(ABOUT THIS TASK) Return each line of the records with nothing changed, pictures excepted.

(THE DATA)
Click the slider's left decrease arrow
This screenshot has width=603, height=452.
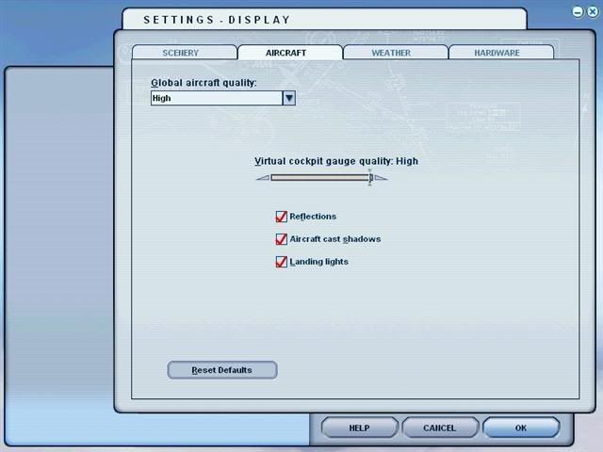click(x=262, y=177)
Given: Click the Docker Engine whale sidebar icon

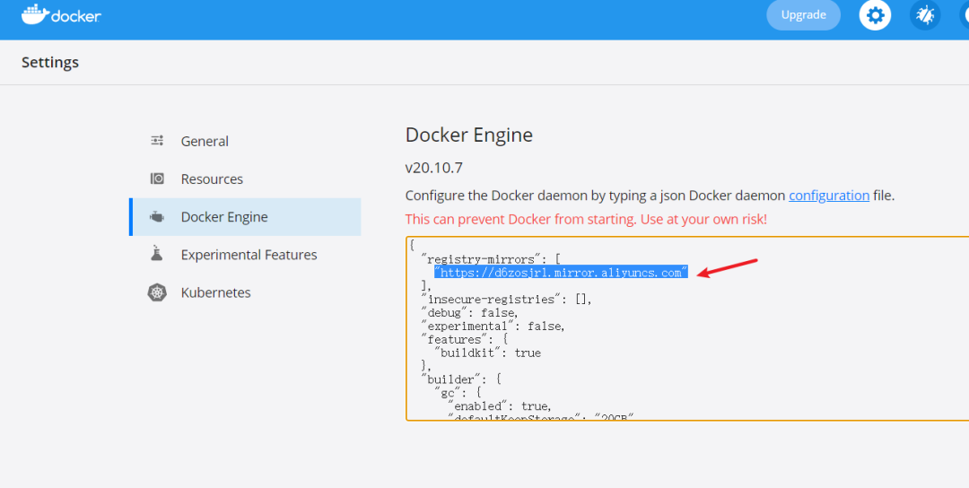Looking at the screenshot, I should (x=157, y=217).
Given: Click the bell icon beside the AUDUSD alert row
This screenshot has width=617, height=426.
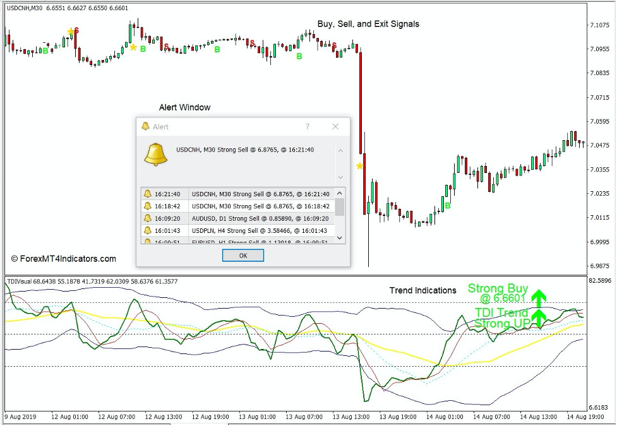Looking at the screenshot, I should 148,218.
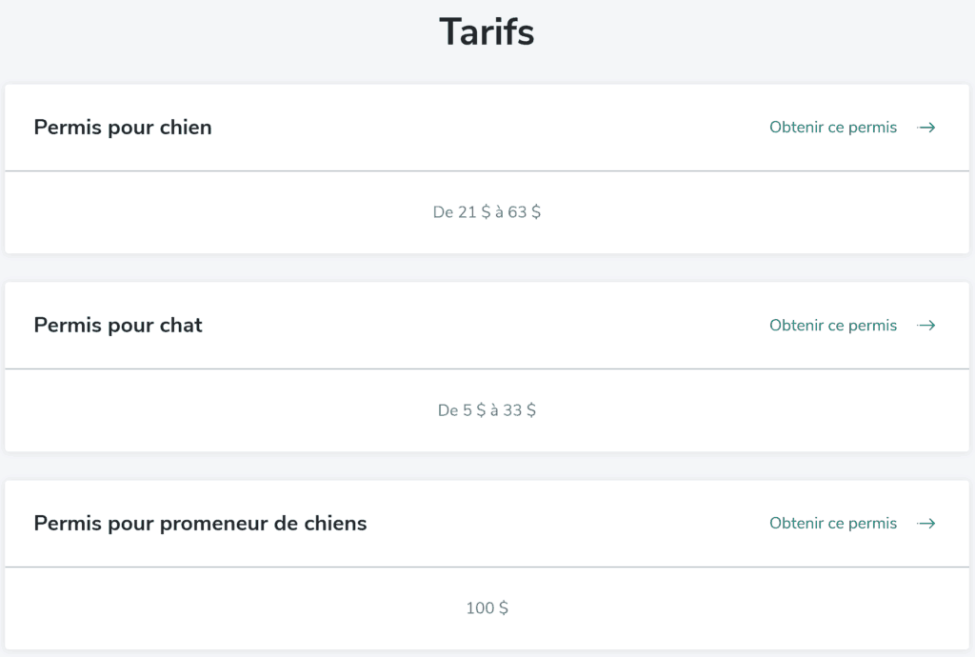975x657 pixels.
Task: Open "Obtenir ce permis" for Permis pour chat
Action: tap(833, 325)
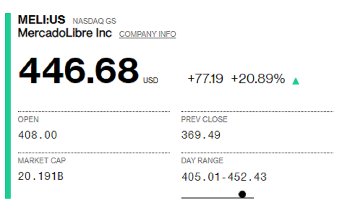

(OUTPUT OF THE TASK)
Click the slider's left decrease arrow
This screenshot has width=603, height=452.
click(x=262, y=177)
Given: Click the Docker Engine whale sidebar icon

Looking at the screenshot, I should (x=157, y=217).
Given: Click the bell icon beside the AUDUSD alert row
This screenshot has width=617, height=426.
Looking at the screenshot, I should 148,218.
975x657 pixels.
Task: Open "Obtenir ce permis" for Permis pour chat
Action: tap(833, 325)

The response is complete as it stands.